→ **What you are asked to do**
Look below for the line holding "Click the Add" and the line holding "Given: Check the". Transcribe exactly those lines and all lines between them, nothing more.
= = = =
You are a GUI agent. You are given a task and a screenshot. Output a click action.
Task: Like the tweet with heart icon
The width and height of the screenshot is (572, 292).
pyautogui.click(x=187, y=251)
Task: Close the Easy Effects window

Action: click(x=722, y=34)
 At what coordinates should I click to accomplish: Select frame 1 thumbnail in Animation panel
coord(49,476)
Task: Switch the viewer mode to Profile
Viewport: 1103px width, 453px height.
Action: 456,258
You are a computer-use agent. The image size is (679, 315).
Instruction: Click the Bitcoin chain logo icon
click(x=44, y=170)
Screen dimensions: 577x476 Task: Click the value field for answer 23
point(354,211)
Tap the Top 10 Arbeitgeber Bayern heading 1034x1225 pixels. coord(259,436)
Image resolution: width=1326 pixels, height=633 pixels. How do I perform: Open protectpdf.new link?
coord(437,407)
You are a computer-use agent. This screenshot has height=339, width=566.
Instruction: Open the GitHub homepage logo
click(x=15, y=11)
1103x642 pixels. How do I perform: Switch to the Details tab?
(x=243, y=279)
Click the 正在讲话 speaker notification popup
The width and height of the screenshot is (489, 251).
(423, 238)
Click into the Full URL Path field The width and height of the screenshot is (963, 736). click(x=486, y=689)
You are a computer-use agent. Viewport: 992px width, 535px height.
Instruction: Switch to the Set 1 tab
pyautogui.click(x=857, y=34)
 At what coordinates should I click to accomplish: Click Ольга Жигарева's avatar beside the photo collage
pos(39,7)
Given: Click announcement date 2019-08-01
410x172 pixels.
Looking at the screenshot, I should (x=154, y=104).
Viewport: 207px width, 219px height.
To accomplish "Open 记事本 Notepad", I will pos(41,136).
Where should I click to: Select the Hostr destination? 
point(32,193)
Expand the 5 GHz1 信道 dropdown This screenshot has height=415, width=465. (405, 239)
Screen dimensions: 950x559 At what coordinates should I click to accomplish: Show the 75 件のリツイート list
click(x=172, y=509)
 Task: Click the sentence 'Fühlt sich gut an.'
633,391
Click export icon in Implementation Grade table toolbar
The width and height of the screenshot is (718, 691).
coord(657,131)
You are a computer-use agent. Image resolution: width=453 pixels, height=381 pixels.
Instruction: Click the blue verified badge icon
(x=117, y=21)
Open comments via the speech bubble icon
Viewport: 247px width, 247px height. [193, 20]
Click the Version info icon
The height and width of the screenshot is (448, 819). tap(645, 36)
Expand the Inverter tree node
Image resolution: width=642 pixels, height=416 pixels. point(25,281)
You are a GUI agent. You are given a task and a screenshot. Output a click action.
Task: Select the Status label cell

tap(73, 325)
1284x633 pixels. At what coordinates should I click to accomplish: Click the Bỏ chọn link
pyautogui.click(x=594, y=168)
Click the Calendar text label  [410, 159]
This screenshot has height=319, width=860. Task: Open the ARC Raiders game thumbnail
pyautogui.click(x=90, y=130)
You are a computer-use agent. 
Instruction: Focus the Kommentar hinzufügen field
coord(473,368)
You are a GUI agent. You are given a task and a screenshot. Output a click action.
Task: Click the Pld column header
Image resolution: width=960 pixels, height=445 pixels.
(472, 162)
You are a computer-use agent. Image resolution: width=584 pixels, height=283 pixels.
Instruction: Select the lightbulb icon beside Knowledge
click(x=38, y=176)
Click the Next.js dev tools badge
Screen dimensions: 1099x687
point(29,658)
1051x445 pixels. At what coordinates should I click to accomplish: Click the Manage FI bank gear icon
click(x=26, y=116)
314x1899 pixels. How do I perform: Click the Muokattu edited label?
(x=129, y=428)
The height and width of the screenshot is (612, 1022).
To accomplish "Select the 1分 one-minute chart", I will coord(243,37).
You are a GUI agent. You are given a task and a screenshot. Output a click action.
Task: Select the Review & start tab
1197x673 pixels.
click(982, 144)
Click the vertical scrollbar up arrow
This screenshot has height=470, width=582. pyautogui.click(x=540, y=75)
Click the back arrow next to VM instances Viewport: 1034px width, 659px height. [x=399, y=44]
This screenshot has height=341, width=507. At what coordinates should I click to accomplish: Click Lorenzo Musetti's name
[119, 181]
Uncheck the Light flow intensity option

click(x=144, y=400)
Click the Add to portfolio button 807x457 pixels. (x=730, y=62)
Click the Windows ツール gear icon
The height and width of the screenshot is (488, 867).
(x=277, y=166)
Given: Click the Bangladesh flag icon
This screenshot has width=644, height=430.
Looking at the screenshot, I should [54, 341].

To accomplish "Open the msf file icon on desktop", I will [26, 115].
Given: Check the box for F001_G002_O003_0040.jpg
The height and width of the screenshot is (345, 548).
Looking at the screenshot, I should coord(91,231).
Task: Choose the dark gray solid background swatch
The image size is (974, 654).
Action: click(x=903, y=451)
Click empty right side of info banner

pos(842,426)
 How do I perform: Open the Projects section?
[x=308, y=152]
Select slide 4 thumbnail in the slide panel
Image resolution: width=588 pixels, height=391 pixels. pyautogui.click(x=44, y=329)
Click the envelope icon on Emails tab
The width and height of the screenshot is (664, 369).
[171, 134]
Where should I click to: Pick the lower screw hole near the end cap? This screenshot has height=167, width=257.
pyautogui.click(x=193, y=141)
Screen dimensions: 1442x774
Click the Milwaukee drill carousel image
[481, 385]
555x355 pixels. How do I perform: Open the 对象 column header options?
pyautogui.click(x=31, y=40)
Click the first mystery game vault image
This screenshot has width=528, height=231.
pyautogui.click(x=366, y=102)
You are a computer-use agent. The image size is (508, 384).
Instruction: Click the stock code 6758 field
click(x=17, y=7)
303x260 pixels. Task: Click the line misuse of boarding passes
= = = =
→ **Finished exercise**
Click the Add to portfolio button 807x457 pixels. (x=730, y=62)
Click the Windows ツール gear icon
The height and width of the screenshot is (488, 867).
(x=277, y=166)
Given: Click the Bangladesh flag icon
This screenshot has width=644, height=430.
Looking at the screenshot, I should [54, 341].

To accomplish "Open the msf file icon on desktop", I will [26, 115].
Given: Check the box for F001_G002_O003_0040.jpg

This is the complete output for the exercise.